In our case this means they will perceive the student loan as debt, and that debt will weigh more heavily than the potential gain of a good job, a rewarding time, or future earnings. They will thus behave appropriately, with two courses of action:
a) Risk aversion - they don't go to university in the first place and take on the debt. This harms the higher education sector.
b) Risk reduction - they act as if it is current debt and seek to pay it off. This harms society more broadly, for instance, they avoid taking on more debt in the form of a mortgage thus impacting the construction sector.

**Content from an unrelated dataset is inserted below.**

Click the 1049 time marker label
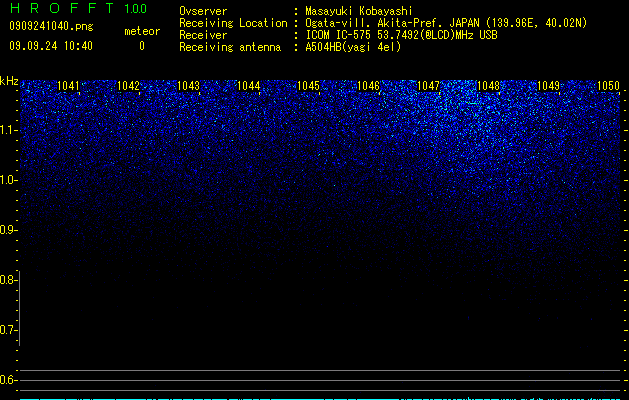 [x=548, y=86]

This won't affect all students, just as some people are more risk averse. Some will judge it a risk worth taking and study anyway. Tversky and Kahneman also talk about the 'Value function", whereby the difference in loss between £100 and £200 is seen as greater than the difference between £1100 and £1200. This would suggest that the impact will be felt most keenly for those from less well-off backgrounds as the potential debt is perceived as a larger part of current wealth, it is a bigger risk
It would take a big research project to estimate the impact of this factor on student behaviour, so for now let's take a figure of, say, 20% fewer students applying, given that is a strong psychological factor found in many instances.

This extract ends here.